##### Materials provided #####
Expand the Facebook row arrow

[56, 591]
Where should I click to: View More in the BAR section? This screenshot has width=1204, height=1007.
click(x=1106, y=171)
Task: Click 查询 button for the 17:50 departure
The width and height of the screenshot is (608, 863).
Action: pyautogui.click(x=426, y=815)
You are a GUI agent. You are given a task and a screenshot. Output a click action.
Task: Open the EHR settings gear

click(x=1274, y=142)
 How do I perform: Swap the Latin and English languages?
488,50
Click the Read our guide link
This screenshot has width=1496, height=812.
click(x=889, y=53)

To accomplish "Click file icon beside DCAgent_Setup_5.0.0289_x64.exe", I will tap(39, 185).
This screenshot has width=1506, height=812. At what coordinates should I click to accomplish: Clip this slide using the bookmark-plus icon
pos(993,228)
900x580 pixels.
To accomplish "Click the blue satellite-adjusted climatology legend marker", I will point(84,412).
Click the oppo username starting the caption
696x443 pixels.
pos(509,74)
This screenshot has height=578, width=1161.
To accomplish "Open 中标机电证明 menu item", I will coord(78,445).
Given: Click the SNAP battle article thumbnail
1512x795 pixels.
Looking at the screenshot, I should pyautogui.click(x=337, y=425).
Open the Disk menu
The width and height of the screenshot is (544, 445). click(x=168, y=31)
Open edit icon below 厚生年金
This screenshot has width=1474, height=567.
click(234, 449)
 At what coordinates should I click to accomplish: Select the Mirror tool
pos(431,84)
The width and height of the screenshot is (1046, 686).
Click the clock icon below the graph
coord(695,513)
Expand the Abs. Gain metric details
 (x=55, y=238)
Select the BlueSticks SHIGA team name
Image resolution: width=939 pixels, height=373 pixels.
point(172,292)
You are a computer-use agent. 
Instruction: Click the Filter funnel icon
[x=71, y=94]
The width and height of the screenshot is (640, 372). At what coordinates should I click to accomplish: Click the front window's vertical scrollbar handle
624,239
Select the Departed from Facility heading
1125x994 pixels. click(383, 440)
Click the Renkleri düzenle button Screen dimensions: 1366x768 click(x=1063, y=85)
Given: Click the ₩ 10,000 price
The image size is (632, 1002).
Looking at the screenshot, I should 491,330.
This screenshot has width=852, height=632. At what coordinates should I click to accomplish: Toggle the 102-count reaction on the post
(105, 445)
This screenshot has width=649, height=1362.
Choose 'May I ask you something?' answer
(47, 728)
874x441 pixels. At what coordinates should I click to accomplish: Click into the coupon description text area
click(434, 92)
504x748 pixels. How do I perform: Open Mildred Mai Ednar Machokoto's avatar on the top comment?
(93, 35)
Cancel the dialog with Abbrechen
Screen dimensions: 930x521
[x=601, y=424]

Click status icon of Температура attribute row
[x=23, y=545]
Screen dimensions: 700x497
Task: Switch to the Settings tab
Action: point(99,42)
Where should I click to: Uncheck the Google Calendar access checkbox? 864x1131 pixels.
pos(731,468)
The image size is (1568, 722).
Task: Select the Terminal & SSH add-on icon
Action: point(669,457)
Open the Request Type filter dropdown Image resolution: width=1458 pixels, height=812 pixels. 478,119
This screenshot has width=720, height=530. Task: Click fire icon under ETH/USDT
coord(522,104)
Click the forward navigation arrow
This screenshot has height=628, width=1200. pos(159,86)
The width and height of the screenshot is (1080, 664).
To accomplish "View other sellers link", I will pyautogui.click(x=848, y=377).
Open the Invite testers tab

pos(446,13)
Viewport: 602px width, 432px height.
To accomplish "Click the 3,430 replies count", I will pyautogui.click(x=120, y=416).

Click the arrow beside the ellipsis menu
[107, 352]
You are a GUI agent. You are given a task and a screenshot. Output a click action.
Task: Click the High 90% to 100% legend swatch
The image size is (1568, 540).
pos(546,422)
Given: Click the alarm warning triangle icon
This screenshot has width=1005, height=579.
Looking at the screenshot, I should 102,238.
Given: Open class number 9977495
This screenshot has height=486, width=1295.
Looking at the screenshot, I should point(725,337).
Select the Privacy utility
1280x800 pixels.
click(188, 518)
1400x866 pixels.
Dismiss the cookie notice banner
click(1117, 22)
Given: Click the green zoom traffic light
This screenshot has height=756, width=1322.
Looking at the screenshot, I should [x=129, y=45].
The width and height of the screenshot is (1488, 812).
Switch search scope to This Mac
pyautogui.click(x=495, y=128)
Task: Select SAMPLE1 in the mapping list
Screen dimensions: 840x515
#####
● **Exercise aim**
Without changing a single word, reproduce the entries above.

● **Output below**
Expand the Facebook row arrow

[56, 591]
Where should I click to: View More in the BAR section? This screenshot has width=1204, height=1007.
click(x=1106, y=171)
Task: Click 查询 button for the 17:50 departure
The width and height of the screenshot is (608, 863).
Action: pyautogui.click(x=426, y=815)
You are a GUI agent. You are given a task and a screenshot. Output a click action.
Task: Open the EHR settings gear

click(x=1274, y=142)
 How do I perform: Swap the Latin and English languages?
488,50
Click the Read our guide link
This screenshot has width=1496, height=812.
click(x=889, y=53)

To accomplish "Click file icon beside DCAgent_Setup_5.0.0289_x64.exe", I will tap(39, 185).
This screenshot has width=1506, height=812. At what coordinates should I click to accomplish: Clip this slide using the bookmark-plus icon
pos(993,228)
900x580 pixels.
To accomplish "Click the blue satellite-adjusted climatology legend marker", I will point(84,412).
Click the oppo username starting the caption
696x443 pixels.
pos(509,74)
This screenshot has height=578, width=1161.
To accomplish "Open 中标机电证明 menu item", I will coord(78,445).
Given: Click the SNAP battle article thumbnail
1512x795 pixels.
Looking at the screenshot, I should pyautogui.click(x=337, y=425).
Open the Disk menu
The width and height of the screenshot is (544, 445). click(x=168, y=31)
Open edit icon below 厚生年金
This screenshot has width=1474, height=567.
click(234, 449)
 At what coordinates should I click to accomplish: Select the Mirror tool
pos(431,84)
The width and height of the screenshot is (1046, 686).
Click the clock icon below the graph
coord(695,513)
Expand the Abs. Gain metric details
 (x=55, y=238)
Select the BlueSticks SHIGA team name
Image resolution: width=939 pixels, height=373 pixels.
point(172,292)
You are a computer-use agent. 
Instruction: Click the Filter funnel icon
[x=71, y=94]
The width and height of the screenshot is (640, 372). At what coordinates should I click to accomplish: Click the front window's vertical scrollbar handle
624,239
Select the Departed from Facility heading
1125x994 pixels. click(383, 440)
Click the Renkleri düzenle button Screen dimensions: 1366x768 click(x=1063, y=85)
Given: Click the ₩ 10,000 price
The image size is (632, 1002).
Looking at the screenshot, I should 491,330.
This screenshot has width=852, height=632. At what coordinates should I click to accomplish: Toggle the 102-count reaction on the post
(105, 445)
This screenshot has width=649, height=1362.
Choose 'May I ask you something?' answer
(47, 728)
874x441 pixels. At what coordinates should I click to accomplish: Click into the coupon description text area
click(434, 92)
504x748 pixels. How do I perform: Open Mildred Mai Ednar Machokoto's avatar on the top comment?
(93, 35)
Cancel the dialog with Abbrechen
Screen dimensions: 930x521
[x=601, y=424]

Click status icon of Температура attribute row
[x=23, y=545]
Screen dimensions: 700x497
Task: Switch to the Settings tab
Action: point(99,42)
Where should I click to: Uncheck the Google Calendar access checkbox? 864x1131 pixels.
pos(731,468)
The image size is (1568, 722).
Task: Select the Terminal & SSH add-on icon
Action: point(669,457)
Open the Request Type filter dropdown Image resolution: width=1458 pixels, height=812 pixels. 478,119
This screenshot has width=720, height=530. Task: Click fire icon under ETH/USDT
coord(522,104)
Click the forward navigation arrow
This screenshot has height=628, width=1200. pos(159,86)
The width and height of the screenshot is (1080, 664).
To accomplish "View other sellers link", I will pyautogui.click(x=848, y=377).
Open the Invite testers tab

pos(446,13)
Viewport: 602px width, 432px height.
To accomplish "Click the 3,430 replies count", I will pyautogui.click(x=120, y=416).

Click the arrow beside the ellipsis menu
[107, 352]
You are a GUI agent. You are given a task and a screenshot. Output a click action.
Task: Click the High 90% to 100% legend swatch
The image size is (1568, 540).
pos(546,422)
Given: Click the alarm warning triangle icon
This screenshot has width=1005, height=579.
Looking at the screenshot, I should 102,238.
Given: Open class number 9977495
This screenshot has height=486, width=1295.
Looking at the screenshot, I should point(725,337).
Select the Privacy utility
1280x800 pixels.
click(188, 518)
1400x866 pixels.
Dismiss the cookie notice banner
click(1117, 22)
Given: Click the green zoom traffic light
This screenshot has height=756, width=1322.
Looking at the screenshot, I should [x=129, y=45].
The width and height of the screenshot is (1488, 812).
Switch search scope to This Mac
pyautogui.click(x=495, y=128)
Task: Select SAMPLE1 in the mapping list
Screen dimensions: 840x515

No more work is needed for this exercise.